# Input data:
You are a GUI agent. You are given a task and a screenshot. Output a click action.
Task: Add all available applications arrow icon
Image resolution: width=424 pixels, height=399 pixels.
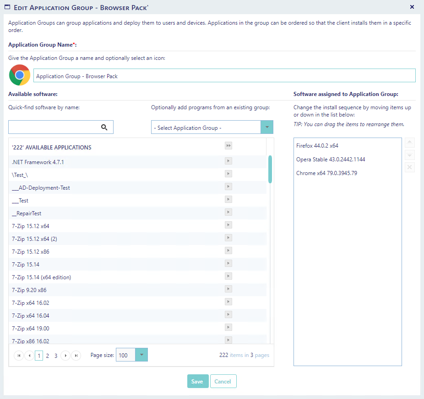coord(228,146)
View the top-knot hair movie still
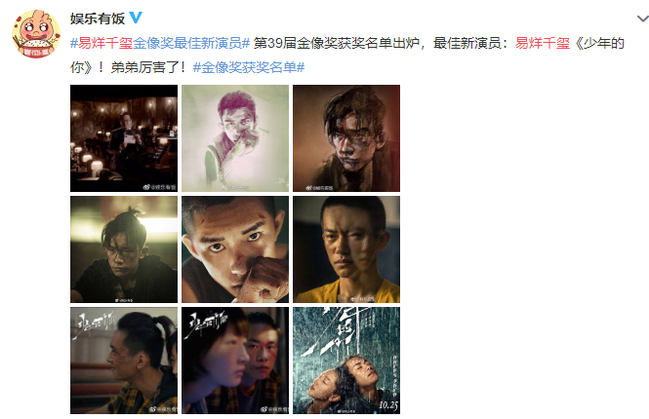This screenshot has width=649, height=419. [124, 249]
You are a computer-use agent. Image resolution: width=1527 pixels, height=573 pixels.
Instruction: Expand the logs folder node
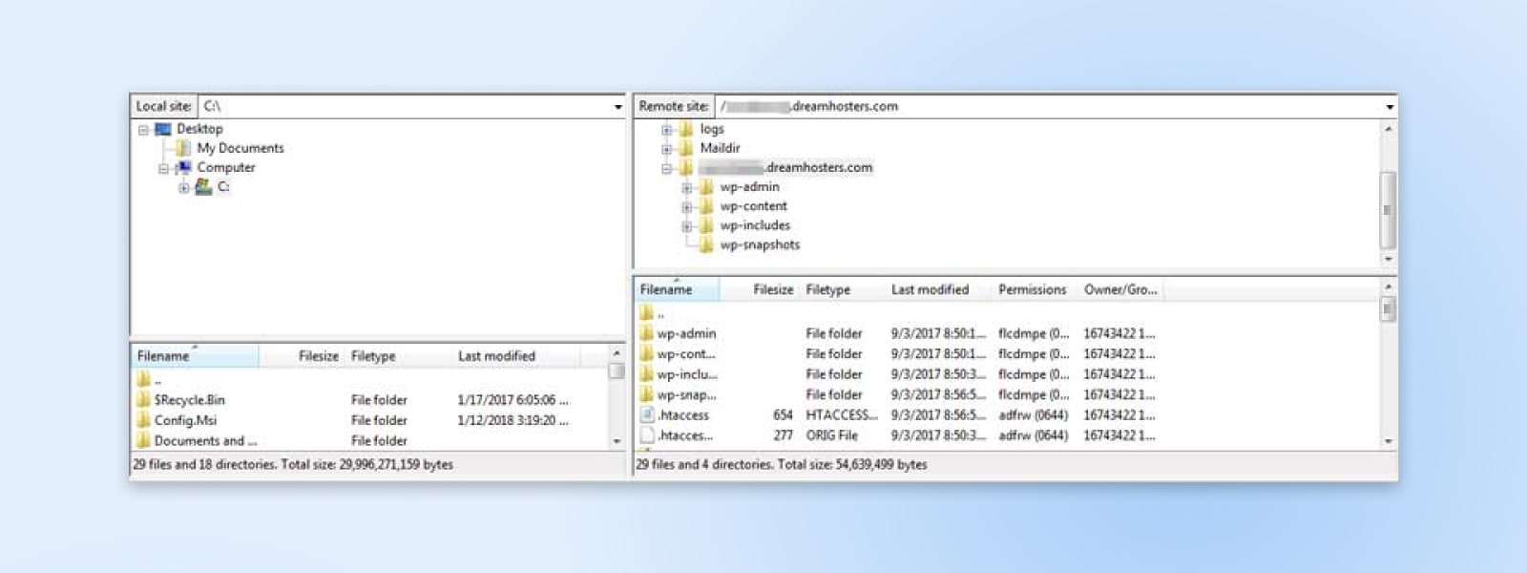click(667, 129)
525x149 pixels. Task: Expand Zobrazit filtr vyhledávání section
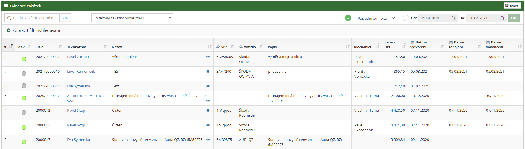point(33,30)
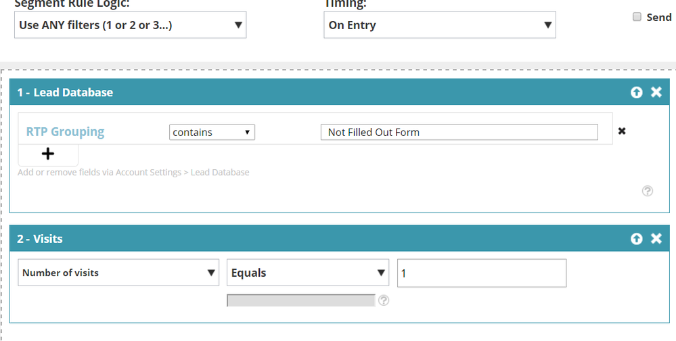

# Task instructions:
Copy out every line of the data above, taking care to leave the pictures out.

# Answer to the exercise:
You are a GUI agent. You are given a task and a screenshot. Output a click action.
Task: Add all available applications arrow icon
Image resolution: width=424 pixels, height=399 pixels.
coord(228,146)
View the top-knot hair movie still
This screenshot has width=649, height=419. [124, 249]
You are a computer-use agent. Image resolution: width=1527 pixels, height=573 pixels.
Instruction: Expand the logs folder node
click(667, 129)
525x149 pixels. Task: Expand Zobrazit filtr vyhledávání section
point(33,30)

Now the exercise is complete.